Wiman is one of the most influential poets of our era—perhaps the single most—not necessarily because of his writing, but because of his day job. In 2003 he became, to pretty much everyone’s surprise, editor in chief of Poetry Magazine, the most respected literary monthly in the genre. Being published in Poetry is a landmark event in the life of most poets. The storied journal published the likes of Ezra Pound, W. B. Yeats, and Rabindranath Tagore, and the editors’ taste and leadership can set the tone for the entire art. Suddenly, the top journal in the country had a serious Christian as its editor, and Wiman was terrific at it. He overhauled the cover, tripled the subscription rate, ushered in a great period of criticism, landed enormous donations, and most importantly, consistently published poems concerned with matters of faith, the numinous, tradition, and death. Meanwhile, he was battling cancer, a struggle he writes movingly about in My Bright Abyss. And somehow all this time he was also writing these bracing, intelligent poems, best experienced through his selections in Hammer Is the Prayer.
Nelson writes a unique kind of poetry wherein a story is told often across the length of the book; usually these stories are illustrative of some historical event or figure who has suffered discrimination or otherwise struggled in unjust circumstances: Emmett Till, George Washington Carver, several generations of the same Southern family.
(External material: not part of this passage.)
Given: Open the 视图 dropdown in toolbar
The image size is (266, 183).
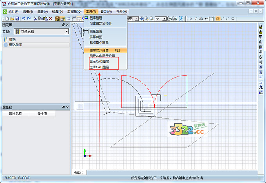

Nelson’s gift is to imagine into the circumstances of others in a way that animates their stories and leaves readers more thoughtful about their own. She writes novels, memoirs, and children’s stories as well. Her most recent publication of selected poems is Faster Than Light (2012), but that’s not really the way to read Nelson, whose poems seem to suffer when isolated since they depend on the narrative arc for their force. Choose one of the early volumes—say, Carver (1997) or The Homeplace (1990)—and prepare for an education in imaginative empathy.
Geoffrey Hill died in 2016, but he is still our great contemporary, and his work is stylistically contemporaneous with T. S. Eliot, Allen Ginsberg, and certain of the Desert Fathers. It features the rambling, cascading quality of the Beats, and runs it across a densely allusive patterning to make up an almost private symbolic universe, a technique English majors will recognize from the epics of William Blake. Hill is among the most difficult poets the language has produced in a century of difficult poetry, but he is also someone for whom the Great Tradition is still great, and for whom the concept of holiness still means to tread carefully. For him, the making of a poem is Very Serious Business, the kind of thing best approached with fear and trembling even while his voice is informed by the whole of Scripture, the sweep of history, and, it seems, the entire contents of several academic libraries. Start with Broken Hierarchies (2012).